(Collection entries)
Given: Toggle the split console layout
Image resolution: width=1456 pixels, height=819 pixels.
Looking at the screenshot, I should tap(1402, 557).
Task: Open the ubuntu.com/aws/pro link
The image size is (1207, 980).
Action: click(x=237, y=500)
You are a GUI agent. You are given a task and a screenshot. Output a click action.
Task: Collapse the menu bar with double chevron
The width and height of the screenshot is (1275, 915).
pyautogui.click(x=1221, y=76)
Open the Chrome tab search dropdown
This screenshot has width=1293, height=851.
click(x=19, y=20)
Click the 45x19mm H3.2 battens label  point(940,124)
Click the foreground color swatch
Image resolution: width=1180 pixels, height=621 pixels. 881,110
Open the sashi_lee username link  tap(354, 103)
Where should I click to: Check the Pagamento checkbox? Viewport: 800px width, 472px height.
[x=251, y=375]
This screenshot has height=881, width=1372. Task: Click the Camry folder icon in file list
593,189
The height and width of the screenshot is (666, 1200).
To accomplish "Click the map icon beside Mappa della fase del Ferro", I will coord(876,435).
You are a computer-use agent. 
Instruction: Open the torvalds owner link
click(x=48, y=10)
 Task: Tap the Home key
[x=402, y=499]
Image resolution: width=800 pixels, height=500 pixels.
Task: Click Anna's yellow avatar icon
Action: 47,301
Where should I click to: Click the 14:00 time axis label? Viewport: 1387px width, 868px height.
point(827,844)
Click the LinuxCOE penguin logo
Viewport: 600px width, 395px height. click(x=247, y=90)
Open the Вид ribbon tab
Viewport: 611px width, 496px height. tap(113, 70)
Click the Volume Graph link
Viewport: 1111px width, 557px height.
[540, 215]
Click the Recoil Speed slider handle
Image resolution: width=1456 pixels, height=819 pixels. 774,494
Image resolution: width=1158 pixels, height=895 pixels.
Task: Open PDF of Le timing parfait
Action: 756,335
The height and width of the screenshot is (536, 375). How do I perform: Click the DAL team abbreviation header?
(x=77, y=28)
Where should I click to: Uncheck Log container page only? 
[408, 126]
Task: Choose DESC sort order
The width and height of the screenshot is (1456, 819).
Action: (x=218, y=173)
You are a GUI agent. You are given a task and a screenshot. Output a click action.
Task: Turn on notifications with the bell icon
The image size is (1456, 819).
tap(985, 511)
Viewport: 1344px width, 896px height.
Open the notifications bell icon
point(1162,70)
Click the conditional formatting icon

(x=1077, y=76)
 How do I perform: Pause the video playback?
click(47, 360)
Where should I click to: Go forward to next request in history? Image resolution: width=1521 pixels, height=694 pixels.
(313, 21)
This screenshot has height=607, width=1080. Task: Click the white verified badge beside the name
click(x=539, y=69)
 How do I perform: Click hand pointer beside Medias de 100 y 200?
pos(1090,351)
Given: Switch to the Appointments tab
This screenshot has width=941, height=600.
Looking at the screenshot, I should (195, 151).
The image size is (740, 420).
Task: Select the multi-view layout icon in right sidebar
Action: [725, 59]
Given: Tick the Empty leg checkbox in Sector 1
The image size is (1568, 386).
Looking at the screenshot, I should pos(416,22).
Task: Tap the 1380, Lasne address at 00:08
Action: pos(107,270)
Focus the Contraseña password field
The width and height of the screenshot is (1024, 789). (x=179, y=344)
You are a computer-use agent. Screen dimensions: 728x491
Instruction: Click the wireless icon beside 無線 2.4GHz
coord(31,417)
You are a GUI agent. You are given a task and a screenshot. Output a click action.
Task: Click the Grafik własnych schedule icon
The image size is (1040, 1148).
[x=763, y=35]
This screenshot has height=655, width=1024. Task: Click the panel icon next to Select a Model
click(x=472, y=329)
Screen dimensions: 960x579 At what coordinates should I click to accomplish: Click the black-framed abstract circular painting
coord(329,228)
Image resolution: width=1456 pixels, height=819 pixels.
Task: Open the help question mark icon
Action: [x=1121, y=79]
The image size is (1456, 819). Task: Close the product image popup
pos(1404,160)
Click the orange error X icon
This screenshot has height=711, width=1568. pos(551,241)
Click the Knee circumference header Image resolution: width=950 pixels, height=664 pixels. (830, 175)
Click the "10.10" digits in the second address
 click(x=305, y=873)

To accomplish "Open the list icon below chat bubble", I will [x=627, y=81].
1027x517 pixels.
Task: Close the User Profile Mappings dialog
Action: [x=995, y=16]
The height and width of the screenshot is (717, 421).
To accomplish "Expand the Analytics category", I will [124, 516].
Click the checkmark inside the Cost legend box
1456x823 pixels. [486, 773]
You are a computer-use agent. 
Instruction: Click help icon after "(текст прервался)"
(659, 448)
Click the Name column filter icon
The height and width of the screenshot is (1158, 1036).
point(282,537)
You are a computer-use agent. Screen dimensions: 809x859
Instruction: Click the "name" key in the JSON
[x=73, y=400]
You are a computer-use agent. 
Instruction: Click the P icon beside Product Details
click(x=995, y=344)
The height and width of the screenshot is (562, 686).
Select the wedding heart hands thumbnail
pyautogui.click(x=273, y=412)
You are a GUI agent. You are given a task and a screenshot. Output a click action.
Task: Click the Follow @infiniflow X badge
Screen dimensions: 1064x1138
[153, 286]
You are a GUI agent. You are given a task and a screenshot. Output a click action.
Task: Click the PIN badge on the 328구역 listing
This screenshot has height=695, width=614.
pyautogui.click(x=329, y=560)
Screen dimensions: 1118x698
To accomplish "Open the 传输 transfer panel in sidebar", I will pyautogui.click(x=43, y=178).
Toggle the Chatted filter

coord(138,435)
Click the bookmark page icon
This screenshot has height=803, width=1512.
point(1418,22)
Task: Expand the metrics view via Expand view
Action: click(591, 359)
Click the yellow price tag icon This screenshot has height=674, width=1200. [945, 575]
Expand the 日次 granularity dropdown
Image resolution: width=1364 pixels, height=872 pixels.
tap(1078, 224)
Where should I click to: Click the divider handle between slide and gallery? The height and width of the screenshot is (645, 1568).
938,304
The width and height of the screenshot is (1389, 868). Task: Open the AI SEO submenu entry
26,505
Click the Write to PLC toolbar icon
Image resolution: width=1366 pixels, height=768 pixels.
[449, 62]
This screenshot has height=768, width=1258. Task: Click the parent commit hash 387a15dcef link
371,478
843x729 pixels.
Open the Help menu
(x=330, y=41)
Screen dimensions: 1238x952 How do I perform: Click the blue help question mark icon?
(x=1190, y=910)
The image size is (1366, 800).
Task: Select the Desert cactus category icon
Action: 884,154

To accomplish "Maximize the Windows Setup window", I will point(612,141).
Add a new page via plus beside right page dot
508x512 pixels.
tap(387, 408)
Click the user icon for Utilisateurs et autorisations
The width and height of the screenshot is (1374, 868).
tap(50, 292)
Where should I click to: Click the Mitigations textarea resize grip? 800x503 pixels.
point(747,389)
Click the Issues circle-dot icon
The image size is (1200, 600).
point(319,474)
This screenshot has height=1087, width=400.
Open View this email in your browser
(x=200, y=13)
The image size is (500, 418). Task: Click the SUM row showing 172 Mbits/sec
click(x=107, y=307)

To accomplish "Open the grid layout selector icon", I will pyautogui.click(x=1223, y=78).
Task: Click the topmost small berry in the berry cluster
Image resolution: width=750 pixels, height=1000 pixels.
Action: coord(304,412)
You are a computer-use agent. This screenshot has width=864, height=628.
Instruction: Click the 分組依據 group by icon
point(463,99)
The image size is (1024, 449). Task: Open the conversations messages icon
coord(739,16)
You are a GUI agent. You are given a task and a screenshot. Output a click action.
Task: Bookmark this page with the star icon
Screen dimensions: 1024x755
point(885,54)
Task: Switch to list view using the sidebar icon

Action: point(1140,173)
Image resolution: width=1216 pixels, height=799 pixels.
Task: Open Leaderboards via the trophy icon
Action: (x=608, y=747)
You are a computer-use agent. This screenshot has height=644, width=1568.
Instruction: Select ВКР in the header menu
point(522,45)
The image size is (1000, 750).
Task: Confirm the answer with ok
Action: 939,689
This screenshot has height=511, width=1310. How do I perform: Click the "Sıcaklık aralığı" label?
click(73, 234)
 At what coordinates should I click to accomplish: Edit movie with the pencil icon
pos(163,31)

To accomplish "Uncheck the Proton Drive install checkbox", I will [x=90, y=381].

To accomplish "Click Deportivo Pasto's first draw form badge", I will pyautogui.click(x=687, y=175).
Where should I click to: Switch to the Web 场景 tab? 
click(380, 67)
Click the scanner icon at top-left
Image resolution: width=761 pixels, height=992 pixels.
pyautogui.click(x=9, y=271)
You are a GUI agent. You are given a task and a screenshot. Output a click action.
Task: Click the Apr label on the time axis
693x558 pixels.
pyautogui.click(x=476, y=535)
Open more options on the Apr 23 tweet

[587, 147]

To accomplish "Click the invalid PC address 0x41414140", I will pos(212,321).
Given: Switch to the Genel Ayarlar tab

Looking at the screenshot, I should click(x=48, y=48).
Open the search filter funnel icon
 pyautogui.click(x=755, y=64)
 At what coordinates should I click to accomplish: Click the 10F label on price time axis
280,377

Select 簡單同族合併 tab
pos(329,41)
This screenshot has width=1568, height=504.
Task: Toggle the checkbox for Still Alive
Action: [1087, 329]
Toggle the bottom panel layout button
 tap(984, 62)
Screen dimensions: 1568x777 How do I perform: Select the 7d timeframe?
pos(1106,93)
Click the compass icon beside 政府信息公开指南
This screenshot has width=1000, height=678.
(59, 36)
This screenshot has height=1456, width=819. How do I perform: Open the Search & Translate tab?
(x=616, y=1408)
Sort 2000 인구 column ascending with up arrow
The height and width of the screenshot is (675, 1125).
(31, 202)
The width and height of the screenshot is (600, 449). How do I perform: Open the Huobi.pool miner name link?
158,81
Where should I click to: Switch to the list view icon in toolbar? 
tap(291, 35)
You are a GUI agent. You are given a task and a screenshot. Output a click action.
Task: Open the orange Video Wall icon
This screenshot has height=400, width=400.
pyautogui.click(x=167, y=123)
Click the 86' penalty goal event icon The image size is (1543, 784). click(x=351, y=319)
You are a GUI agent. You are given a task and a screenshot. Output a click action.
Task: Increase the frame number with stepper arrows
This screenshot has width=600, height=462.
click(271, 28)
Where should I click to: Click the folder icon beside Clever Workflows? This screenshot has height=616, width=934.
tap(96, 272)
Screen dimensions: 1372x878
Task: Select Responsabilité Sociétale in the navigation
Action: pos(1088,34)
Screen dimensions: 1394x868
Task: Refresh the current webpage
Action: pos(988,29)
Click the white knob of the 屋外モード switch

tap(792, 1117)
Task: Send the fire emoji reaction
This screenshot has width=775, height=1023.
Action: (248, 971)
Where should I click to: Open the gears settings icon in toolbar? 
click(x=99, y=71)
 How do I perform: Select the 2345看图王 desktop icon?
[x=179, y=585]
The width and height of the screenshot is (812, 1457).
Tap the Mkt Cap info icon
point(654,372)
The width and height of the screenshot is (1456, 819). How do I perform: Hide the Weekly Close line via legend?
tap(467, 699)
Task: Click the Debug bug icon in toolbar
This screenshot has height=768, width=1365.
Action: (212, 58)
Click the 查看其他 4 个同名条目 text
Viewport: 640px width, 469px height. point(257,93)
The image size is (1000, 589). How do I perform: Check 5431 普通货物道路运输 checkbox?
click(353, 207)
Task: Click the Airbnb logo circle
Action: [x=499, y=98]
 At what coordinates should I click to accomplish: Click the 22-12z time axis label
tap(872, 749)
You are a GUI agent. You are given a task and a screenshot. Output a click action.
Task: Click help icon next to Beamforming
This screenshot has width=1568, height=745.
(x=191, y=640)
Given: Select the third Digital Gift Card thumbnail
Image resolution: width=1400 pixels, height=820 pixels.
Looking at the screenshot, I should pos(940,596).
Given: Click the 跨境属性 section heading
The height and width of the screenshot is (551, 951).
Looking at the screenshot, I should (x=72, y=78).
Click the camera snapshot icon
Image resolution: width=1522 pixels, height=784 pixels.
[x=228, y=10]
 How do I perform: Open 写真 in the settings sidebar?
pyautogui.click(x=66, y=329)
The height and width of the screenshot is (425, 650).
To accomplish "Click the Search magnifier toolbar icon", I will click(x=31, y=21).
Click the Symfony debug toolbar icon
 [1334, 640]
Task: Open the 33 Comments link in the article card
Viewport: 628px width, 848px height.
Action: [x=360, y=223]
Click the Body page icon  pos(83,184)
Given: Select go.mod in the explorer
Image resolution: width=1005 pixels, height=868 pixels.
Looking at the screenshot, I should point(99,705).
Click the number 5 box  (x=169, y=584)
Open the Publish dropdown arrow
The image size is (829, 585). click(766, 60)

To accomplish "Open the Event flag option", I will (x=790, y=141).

• **REQUIRED TASK**: Lay out the lines from the one with "will pyautogui.click(x=1223, y=78)." to the one with "point(463,99)" as a Markdown table with the columns Number and Record line, skipping blank lines.

• **REPLY**:
| Number | Record line |
|---|---|
| 1 | To accomplish "Open the grid layout selector icon", I will pyautogui.click(x=1223, y=78). |
| 2 | Task: Click the topmost small berry in the berry cluster |
| 3 | Image resolution: width=750 pixels, height=1000 pixels. |
| 4 | Action: coord(304,412) |
| 5 | You are a computer-use agent. This screenshot has width=864, height=628. |
| 6 | Instruction: Click the 分組依據 group by icon |
| 7 | point(463,99) |